WILDBILD/AFP/Getty Images
September 1, 2017

The BBC (via the Washington Times) reports that efforts to rename a walking path in Salzburg after Maria Von Trapp have failed. Despite the fact that Frau Von Trapp is one of Salzburg’s most famous citizens (along with Wolfgang Amadeus Mozart), there were concerns regarding her use of corporal punishment with children.

Maria Von Trapp was famously portrayed by Julie Andrews in The Sound of Music. The movie won five Oscars, including for best picture and best director. Millions of fans have since come to Salzburg to see the set locations and even do The Original Sound of Music Tour.

But as city spokesman Johannes Greifeneder explained to the BBC, "On one hand, there’s no doubts on the merits of Maria von Trapp, especially for Salzburg, but on the other hand if you look into her biography, into her autobiography, you can read how she educated the Trapp children and there was too much violence against children and we can’t accept this today."

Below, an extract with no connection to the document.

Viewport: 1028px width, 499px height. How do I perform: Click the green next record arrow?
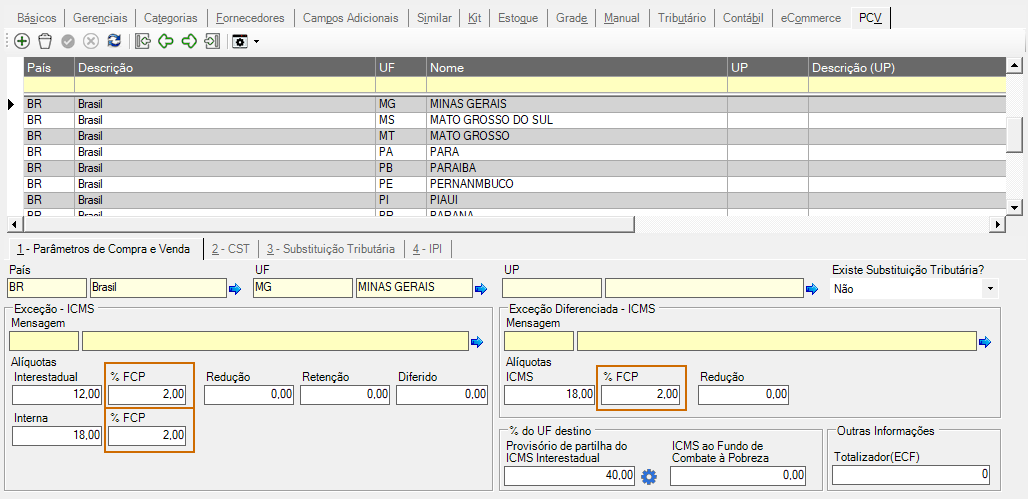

Then again, said Salzburg city councilwoman Marlene Woerndl, "Yes, there were horrible things in her biography. But you have to make a difference or think about what was the common habit in the 20th, 19th, 18th century." In other words, a little perspective might be in order.

And besides, Berlin still has a Karl-Marx-Allee, not to mention statues to both Marx and Friedrich Engels. For many years, the street address for the University of Vienna in Austria was Dr. Karl Lueger Ring. Having attended Hauptuni Wien in the early 1990s, I used to see that street sign every day and wonder who the good doctor was—no doubt a profound thinker and scholar like Sigmund Freud or Kurt Gödel, both of whom taught there. Here’s what I learned:

"There was one political leader in Vienna in Hitler’s time who understood [the need for institutional support], as well as the necessity of building a party on the foundation of the masses," writes William Shirer in The Rise and Fall of the Third Reich. "This was Dr. Karl Lueger, the burgomaster of Vienna and leader of the Christian Social Party, who more than any other became Hitler’s political mentor, though the two never met. Hitler always regarded him as ‘the greatest German mayor of all times … a statesman greater than all the so-called ‘diplomats’ of the time … If Dr. Karl Lueger had lived in Germany he would have been ranked among the greatest minds of our people.’"

In 2012 Dr. Karl Lueger Ring was changed to Universitätsring.

So renaming a trail (not even a street or boulevard!) after Maria Von Trapp can’t be that bad, can it? Now if the city council decided to rename it after Rolfe, Liesl’s love interest who turns into a Nazi, well, that’d be a different story.